Let's start with a simple example:
<?php
$a = [1.1, 2.2, 3.3];
$b = [2.2, 3.3];
$result = array_diff($a, $b);
print_r($result);
The output is:
Array
(
[0] => 1.1
)
This result is in line with expectations. However, in some cases, floating point numbers may cause errors in comparison of array_diff() due to precision limitations.
Floating-point numbers cannot accurately represent certain decimals in computers, and there may be slight errors. For example:
<?php
$a = [0.1 + 0.2]; // The actual value is 0.30000000000000004
$b = [0.3];
$result = array_diff($a, $b);
print_r($result);
The output is:
Array
(
[0] => 0.30000000000000004
)
You might think 0.1 + 0.2 == 0.3 , but the binary floating point representation inside the computer makes this equation not always true. This means that array_diff() will consider the two values not equal , resulting in a misjudgment.

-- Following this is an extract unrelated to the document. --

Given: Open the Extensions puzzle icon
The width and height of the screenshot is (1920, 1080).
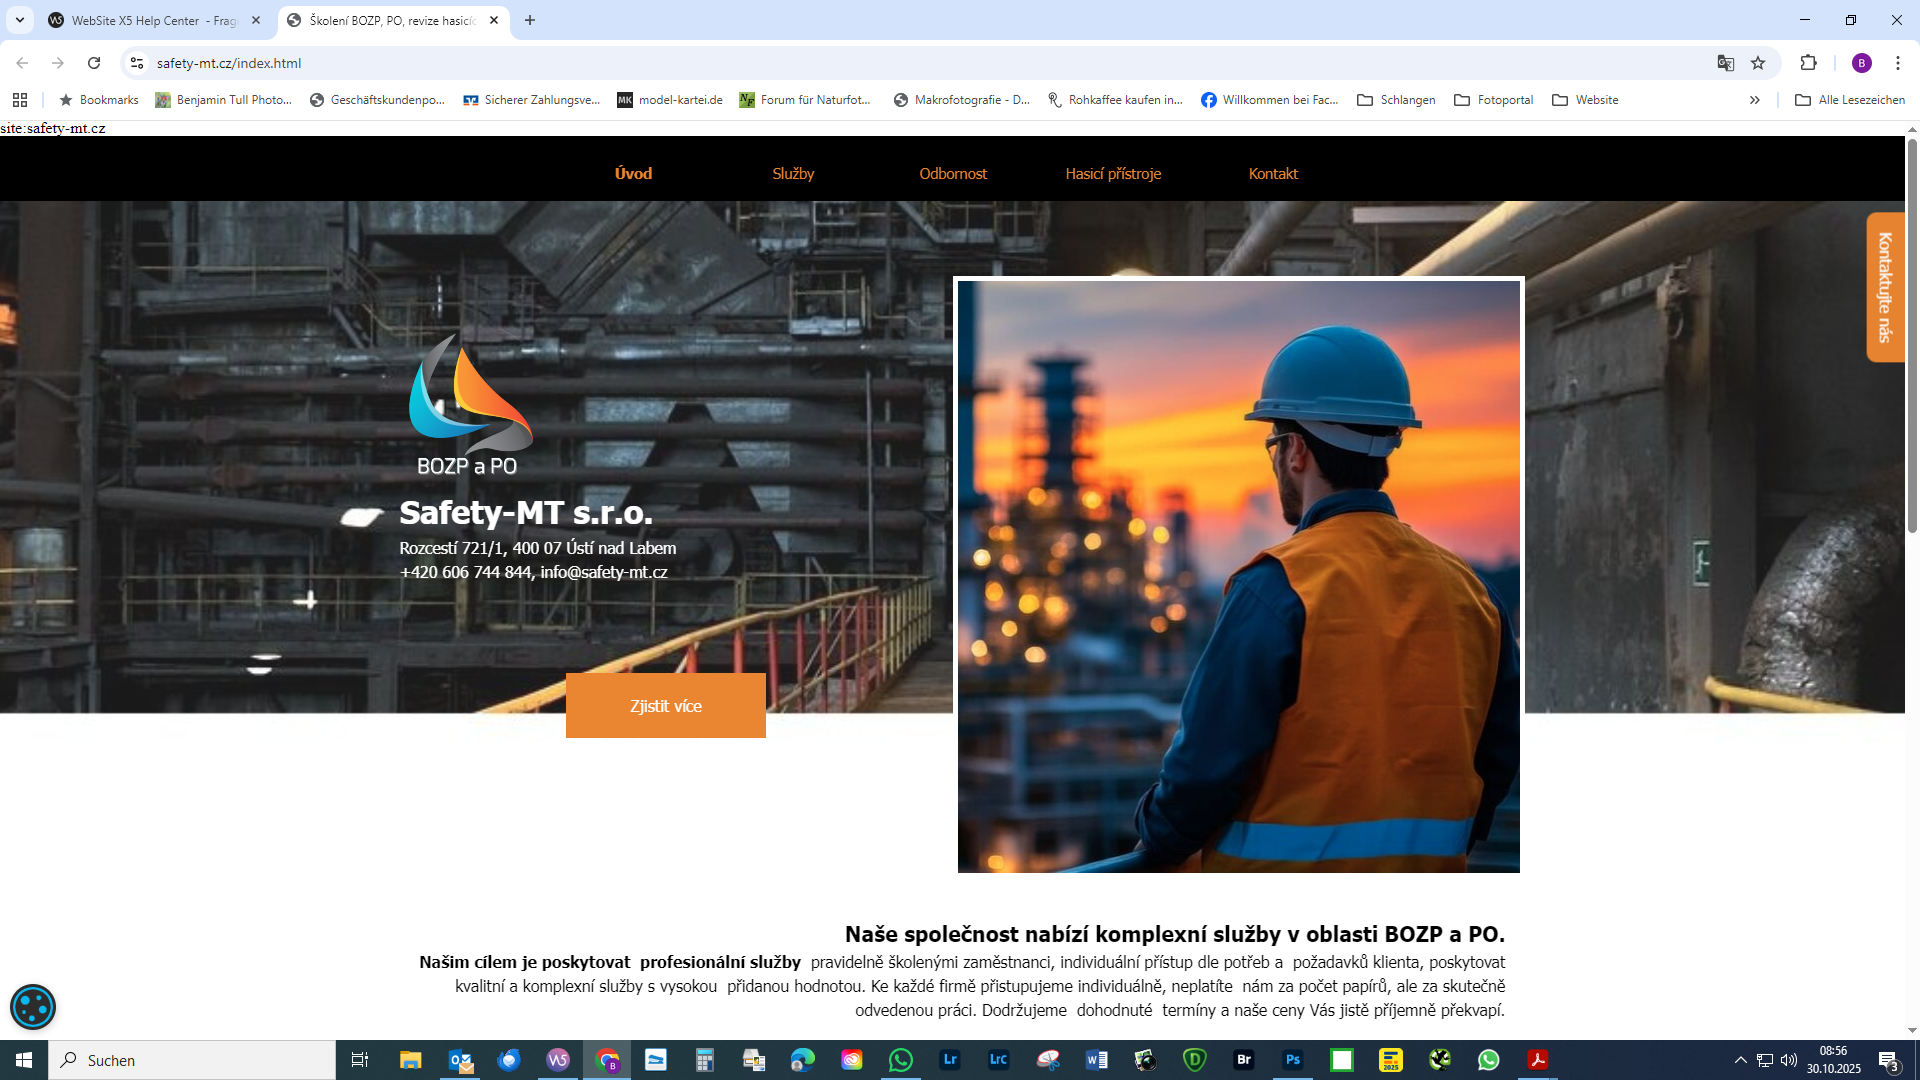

The underlying layer of array_diff() is based on loose comparison ( == ) to determine whether the two values are equal. But the accuracy problem of floating-point numbers itself means that even if two numbers are logically "equal", their representations in memory may be different, especially after decimal calculations are involved.
In processing financial data, sensor data, or other business scenarios that require precise calculations, this behavior of array_diff() can lead to:
Incorrectly identify whether the data exists
Logical errors in business judgment branch
Unable to synchronize or compare data differences correctly
This is not only a code bug, but may even be a business security issue .
PHP provides array_udiff() , which allows developers to provide their own comparison functions, which can implement safer floating point difference logic:
<?php
function float_compare($a, $b) {
$epsilon = 0.00001; // Accuracy tolerance
if (abs($a - $b) < $epsilon) {
return 0;
}
return ($a < $b) ? -1 : 1;
}
$a = [0.1 + 0.2];
$b = [0.3];
$result = array_udiff($a, $b, 'float_compare');
print_r($result);
The output is:
Array
(
)
This time, array_udiff() correctly identifies that the two are "equal", avoiding the problems caused by floating point error.
When you cannot use array_udiff() or custom functions, there is also a "curve saves the country" method to format floating point numbers:
$a = array_map(function($v) {
return round($v, 5);
}, [0.1 + 0.2]);
$b = array_map(function($v) {
return round($v, 5);
}, [0.3]);
$result = array_diff($a, $b);
print_r($result);
This method can also effectively avoid most problems caused by accuracy, but it still needs to be used with caution.
When using array_diff() to process floating point arrays, special attention should be paid to the PHP processing mechanism on floating point numbers, especially the impact of accuracy errors. If floating-point numbers are directly compared, it may lead to logical errors and even security risks. To ensure data accuracy, it is recommended to use array_udiff() with a customized accuracy tolerance comparison function, or to perform unified formatting of the data.
In businesses involving important data, any seemingly minor error should not be ignored.